- **WHAT IS NEEDED**
Output every line of the entries below word for word, omitting the pictures.

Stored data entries
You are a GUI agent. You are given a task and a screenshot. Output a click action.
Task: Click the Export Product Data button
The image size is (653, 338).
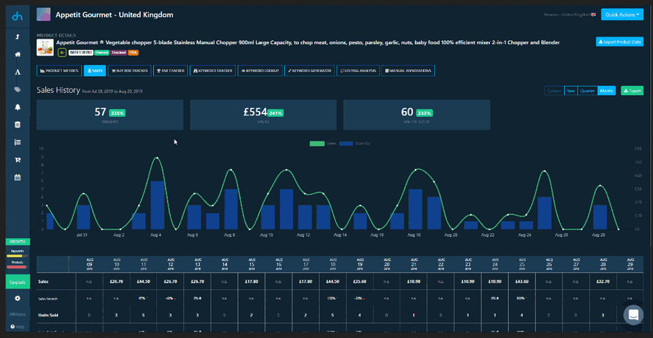[x=619, y=42]
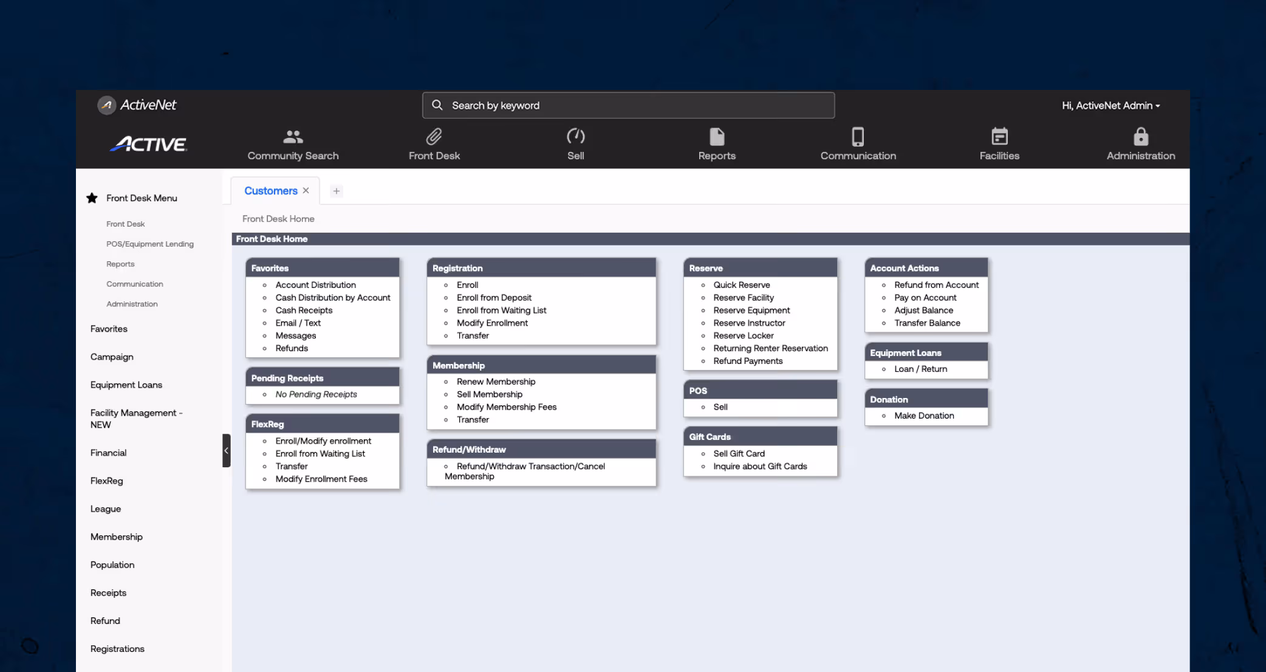This screenshot has height=672, width=1266.
Task: Click the Front Desk Menu star icon
Action: pyautogui.click(x=92, y=198)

- **ANSWER FOR THIS EXERCISE**
You are a GUI agent. You are given a task and a screenshot. Output a click action.
Task: Click the Export Product Data button
The image size is (653, 338).
[x=619, y=42]
This screenshot has height=672, width=1266.
Task: Click the Front Desk Menu star icon
Action: pyautogui.click(x=92, y=198)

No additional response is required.